Work item: Carry on the blog post below about Charles Duelfer's book on the search for Iraqi weapons of mass destruction, starting right after its final sentence.
-------- Selected passage
May 4, 2009

Proliferatory

So it turns out that it's been quite some time since the last time I did a history post on here, let alone an Iraq post, and for a guy with a history degree that spends a good chunk of his day following foreign affairs, that's probably a bit odd.

Let us turn our leporidic gaze to that issue, then, and use as the vehicle for the discussion a book by a man named Charles Duelfer, who you may know from the Duelfer Report on Iraqi WMD. Turns out he has a recent book on the subject by the name of Hide and Seek: The Search For Truth In Iraq. Just to get this out of the way, it's an amazing book, and if you have any interest in the subject at all, you should go get it and read it right now. It is, more or less, a comprehensive view of US relations with Iraq from 1990 onwards, viewed primarily through the lens of WMD proliferation - Duelfer was the second guy at UNSCOM in the 1990s, and went on to head the Iraq Study Group post-invasion. He's been involved with pretty much all that went on, and knows what he's talking about. It's well written and engaging to boot.

I have a few points I'd like to make in reaction. I don't think these will come as a surprise to anybody, since I appear to be the one person who's views on Iraq haven't substantially changed in the last decade, but I want to go on record anyway.
----------------
-------- Extracted data
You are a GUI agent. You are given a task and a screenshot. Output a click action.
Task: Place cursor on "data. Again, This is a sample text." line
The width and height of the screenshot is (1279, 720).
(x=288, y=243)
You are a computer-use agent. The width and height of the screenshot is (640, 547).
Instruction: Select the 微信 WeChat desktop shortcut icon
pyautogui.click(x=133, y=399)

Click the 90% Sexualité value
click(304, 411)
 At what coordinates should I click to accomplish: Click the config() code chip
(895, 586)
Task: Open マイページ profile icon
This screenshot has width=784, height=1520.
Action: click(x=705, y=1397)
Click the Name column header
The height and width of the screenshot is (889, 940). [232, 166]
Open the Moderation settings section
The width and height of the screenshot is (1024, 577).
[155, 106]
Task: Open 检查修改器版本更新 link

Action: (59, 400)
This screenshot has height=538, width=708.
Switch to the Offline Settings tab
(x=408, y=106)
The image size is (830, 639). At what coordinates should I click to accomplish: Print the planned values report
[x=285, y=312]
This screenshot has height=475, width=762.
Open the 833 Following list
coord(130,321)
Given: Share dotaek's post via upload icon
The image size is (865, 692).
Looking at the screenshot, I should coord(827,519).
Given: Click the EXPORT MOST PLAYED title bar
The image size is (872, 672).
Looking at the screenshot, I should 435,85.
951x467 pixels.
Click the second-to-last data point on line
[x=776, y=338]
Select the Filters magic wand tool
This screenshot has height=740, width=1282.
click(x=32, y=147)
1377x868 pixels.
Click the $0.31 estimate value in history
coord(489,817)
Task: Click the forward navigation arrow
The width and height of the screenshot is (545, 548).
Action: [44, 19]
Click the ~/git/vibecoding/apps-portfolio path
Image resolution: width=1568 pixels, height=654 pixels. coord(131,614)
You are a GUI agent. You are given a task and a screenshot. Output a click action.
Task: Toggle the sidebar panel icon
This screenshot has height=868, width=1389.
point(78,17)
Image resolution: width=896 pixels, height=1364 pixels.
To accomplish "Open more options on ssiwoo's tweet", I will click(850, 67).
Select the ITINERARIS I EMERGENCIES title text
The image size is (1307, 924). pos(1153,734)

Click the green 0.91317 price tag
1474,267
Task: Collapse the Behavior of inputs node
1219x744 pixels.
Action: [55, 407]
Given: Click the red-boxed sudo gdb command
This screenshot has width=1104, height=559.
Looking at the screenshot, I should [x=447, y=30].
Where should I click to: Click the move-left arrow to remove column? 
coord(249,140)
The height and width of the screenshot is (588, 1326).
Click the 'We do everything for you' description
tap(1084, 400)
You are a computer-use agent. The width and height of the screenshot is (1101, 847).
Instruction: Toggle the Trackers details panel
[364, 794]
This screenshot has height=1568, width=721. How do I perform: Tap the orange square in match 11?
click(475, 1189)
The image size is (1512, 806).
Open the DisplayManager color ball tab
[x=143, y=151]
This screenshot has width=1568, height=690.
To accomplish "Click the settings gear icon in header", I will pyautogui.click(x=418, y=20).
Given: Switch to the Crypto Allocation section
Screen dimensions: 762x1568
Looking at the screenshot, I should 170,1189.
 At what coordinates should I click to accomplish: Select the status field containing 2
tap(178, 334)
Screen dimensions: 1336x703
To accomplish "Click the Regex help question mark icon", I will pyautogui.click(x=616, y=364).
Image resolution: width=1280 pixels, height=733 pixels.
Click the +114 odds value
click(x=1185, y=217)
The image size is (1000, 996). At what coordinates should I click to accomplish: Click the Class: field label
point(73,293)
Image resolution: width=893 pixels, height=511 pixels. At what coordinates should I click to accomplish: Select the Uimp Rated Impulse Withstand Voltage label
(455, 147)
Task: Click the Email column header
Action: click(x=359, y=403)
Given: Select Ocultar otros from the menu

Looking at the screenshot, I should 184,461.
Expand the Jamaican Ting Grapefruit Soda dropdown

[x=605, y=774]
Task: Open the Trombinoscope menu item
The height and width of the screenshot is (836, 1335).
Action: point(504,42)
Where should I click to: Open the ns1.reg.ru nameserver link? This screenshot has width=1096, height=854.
----------------
Answer section:
Firstly, I think Duelfer gives a pretty good account of what US official and popular opinion was during the 1990s and up until the invasion, and to sum that up briefly, it was that Iraq had a very long history with WMD dating back pretty much to the inception of Saddam's regime, and that Iraqi intransigence on the issue was evidence that he was hiding all manner of things.

Ultimately, of course, Iraq turned out to have more or less destroyed the offending materials, barring a few missiles (enough by itself to provoke), but as Duelfer points out, Saddam's intention always was to eventually reconstitute his WMD programs as soon as he could get the UN/US off his back. Not that we knew this at the time, but it's fairly logical in hindsight. It does raise a couple of very good points on Duelfer's part, namely:

1. US intelligence gathering in Iraq was pretty poor pre-war, and in any event the people tasked to it didn't really understand what they were getting into in most cases;

2. Both the US and Iraq had a very bad habit of thinking past each other - the US misjudging almost every move Saddam made, Saddam not understanding why the US wouldn't play diplomatic ball with him. The book is worth reading for this discussion alone.

Going along with the popular opinion thing, and this is all my point and not Duelfer's, a lot of people tend to forget this nowdays, but we spent a lot of time actively bombing Iraq and pressing for regime change in the 1990s, to generally popular acclaim from just about everybody. It was, furthermore, generally understood that Saddam was a really bad dude worthy of getting booted - this also being the age of Somalia, Bosnia, and Kosovo.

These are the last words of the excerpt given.